Raramente alguém se dá ao trabalho de fazer este cômputo, que tem algumas incógnitas e estimativas, pois assume-se que as “agressões” refletem razoavelmente bem o fenômeno das mortes violentas no país. Mas é preciso ter em mente que a categoria “agressões” do Datasus tampouco representa o número exato de mortes violentas, que talvez jamais possa ser obtido, pois não estamos diante de ciências exatas.

Assim como nas categorizações da saúde, o que classificamos como homicídios na esfera da segurança pública é em parte convencional, ou seja, definido historicamente pela sociedade conforme os gostos e entendimento da época. Na maioria dos compêndios estatísticos internacionais, a definição de homicídio ressalta que o ato de matar alguém deve ser infligido por um terceiro, deve ser intencional e ilegal, o que serve como um primeiro filtro, mas não dirime todas as dúvidas na prática.

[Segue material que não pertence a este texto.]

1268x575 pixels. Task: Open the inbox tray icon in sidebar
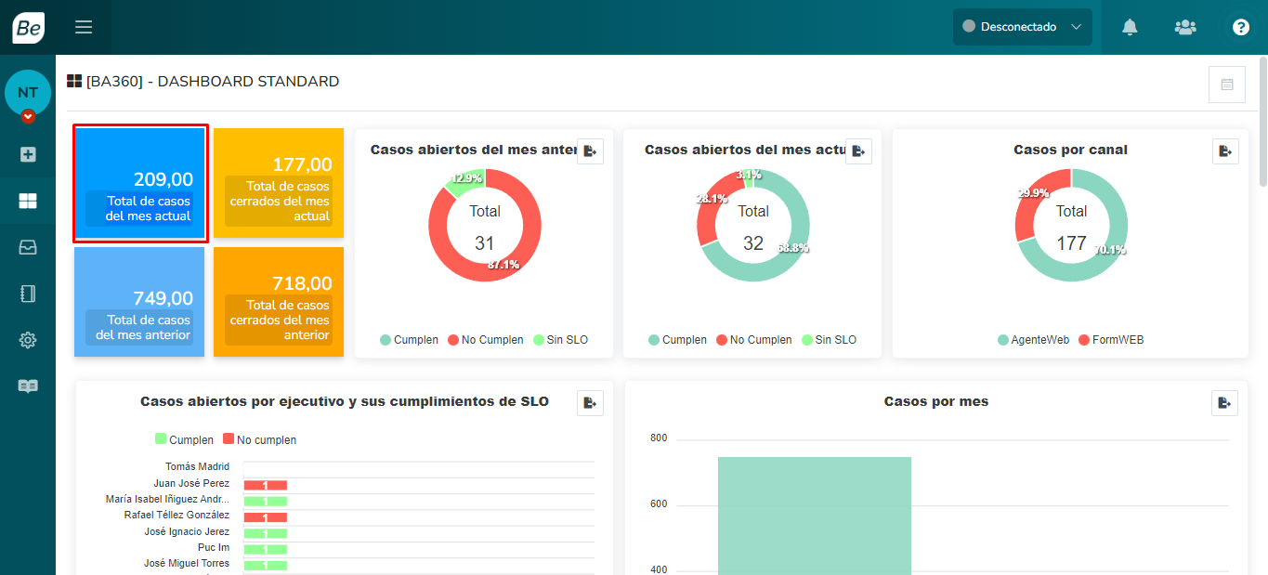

Alguns sistemas estatísticos incluem o aborto e outros não, alguns incluem o infanticídio e outros não, alguns incluem as mortes em confronto com a polícia e outros não, alguns adicionam o induzimento ao suicídio e outros não. Os manuais procuram deixar claro, através de exemplos concretos, o que se deve incluir ou excluir no cálculo do número de homicídios. Novamente, não existe definição certa ou errada. Trata-se apenas de deixar claro qual foi o conceito e a metodologia utilizada.

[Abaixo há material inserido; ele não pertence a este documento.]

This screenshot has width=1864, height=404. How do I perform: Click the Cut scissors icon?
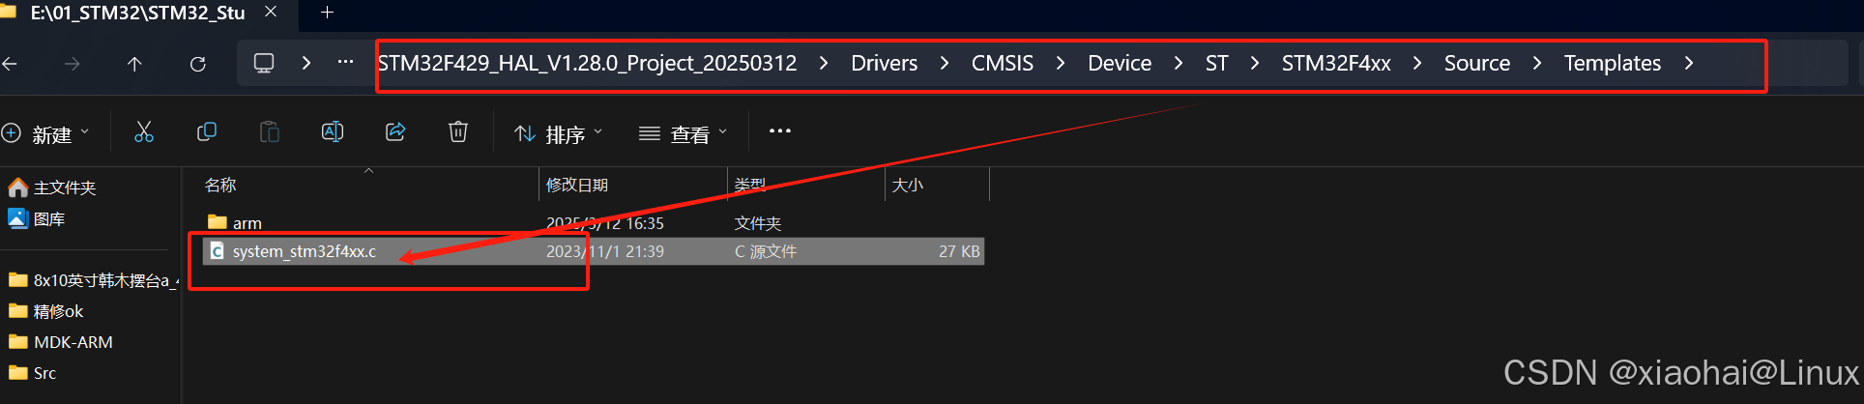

Uma estimativa mais precisa do total de homicídios seria também aqui o resultado de uma soma de diferentes categorias: por exemplo, aborto provocado por terceiro + civis mortos em confronto com a polícia + policiais mortos em confronto + feminicídio + homicídio simples + homicídio qualificado + % de mortes suspeita / morte a esclarecer + genocídio, etc. Esta é uma entre outras possíveis definições operacionais de “homicídio”. Não é a única possível nem talvez a melhor.

E quanto à comparação entre as fontes, especificamente segurança pública e saúde? É possível aproximá-las se fizermos uma tentativa de equiparação das categorias utilizadas em cada uma. Trata-se antes de um exercício teórico pois algumas vezes as categorias simplesmente não são equiparáveis. Será sempre um ajuste “grosso” de modo a torna-las mais parecidas, mas nunca iguais pois nunca o serão. E nem precisam ser. O que importa é que sejam congruentes: a magnitude do fenômeno deve ser aproximadamente a mesma, de modo que os locais apontados como mais violentos por uma devem grosso modo coincidir com os locais indicados pela outra. Se uma fonte sugere que os homicídios estão caindo no Sudeste e aumentando no Nordeste, a outra deve de algum modo mostrar o mesmo processo.

Esta equiparação de categorias entre as duas fontes pode servir para identificar desvios – de um ou de outro lado – pois como sugerido os números devem ser congruentes, apesar das diferenças. Os desvios são interessantes pois eles podem indicar erros de coleta ou tentativas de fraude. Um sistema que contenha informações desagregadas de ambas as fontes pode tentar fazer uma aproximação entre elas. O sucesso do esforço de compatibilização pode ser mensurado através do coeficiente de correlação entre as duas séries, tomadas tanto no tempo quanto no espaço. Ele medirá se a quantidade de casos num determinado período ou local é similar. Nada impede que ambas as fontes estejam erradas, mas pelo menos temos duas formas de medir o mesmo fenômeno, o que contribui para a validação das informações.

Qualquer que seja a fonte utilizada, ela indicará que a magnitude de homicídios/agressões intencionais no Brasil é intolerável. A mensuração correta é importante, mas o cerne do problema hoje não é de mensuração, mas o de colocar em prática políticas públicas efetivas para prevenir os homicídios. O problema não está no termômetro, mas no fato de que o País está ardendo em febre!